Historian Alfred Young, author of *Masquerade*, and Pulitzer Prize-winning historian Laurel Thatcher Ulrich examine Americans' public memory of Deborah Sampson and other Revolutionary-era women. Performer and storyteller Joan Gatturna brings Deborah Sampson to life in a dramatic first-person performance.
As a newly minted Ph.D. in 1958, Alfred Young bucked historical conventions, which gave a central place to high politics, political biography, and elite intellectual history. In *The Democratic Republicans of New York* (1967), Young studied the political movements and aspirations of the "meaner sort" of the Revolutionary era, placing them within a broader class analysis of politics. In its focus on the popular classes, on social conflict, and on the Revolution as the occasion for unleashing popular politics, Young anticipated many of the themes and interpretations that distinguish studies of the Revolution over the next two decades. Young then embarked on an ambitious study of Boston artisans during the Revolutionary era. In other articles and lectures, Young explored the transmission of English popular rituals and traditions to the colonies and their mobilization during the Revolution, the transformations of artisans consciousness and politics, and the impact of popular politics on the drafting of the Constitution.

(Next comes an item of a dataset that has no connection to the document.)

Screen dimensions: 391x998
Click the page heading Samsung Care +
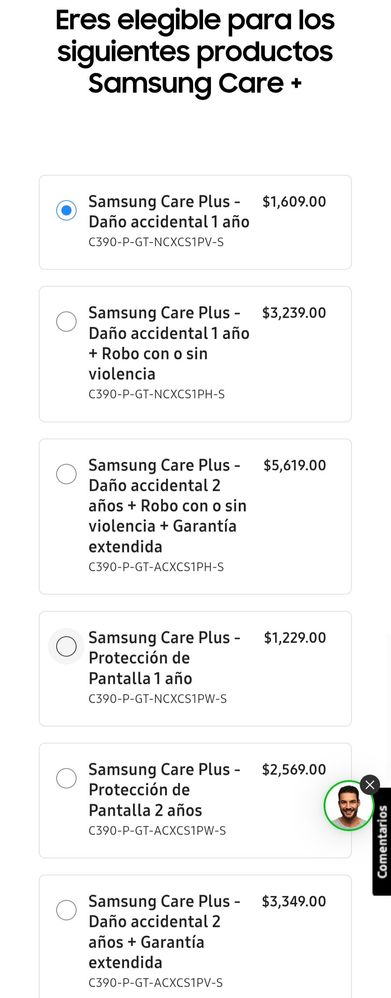[x=195, y=83]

Laurel Thatcher Ulrich is the 300th Anniversary University Professor emerita at Harvard University. She is the author of seven books including A Midwife's Tale: The Life of Martha Ballard Based on Her Diary, 1785 - 1812 and Well-behaved Women Seldom Make History (2007), exploring the popular phrase which she coined. She has received numerous awards and honors including the Pulitzer Prize for History in 1991.
Joan is an actor/storyteller who is selected for the Massachusetts Cultural Council's Events and residency Roster of Artists, and the Mass Touring Program of the New England Foundation for the Arts. She is the creator and performer of "Petticoat Adventures", dramatic solo performances interpreting the lives of extraordinary American women including Deborah Samson, First Lady Louisa Catherine Adams, seafaring Johanna Burgess, and Rachel Revere.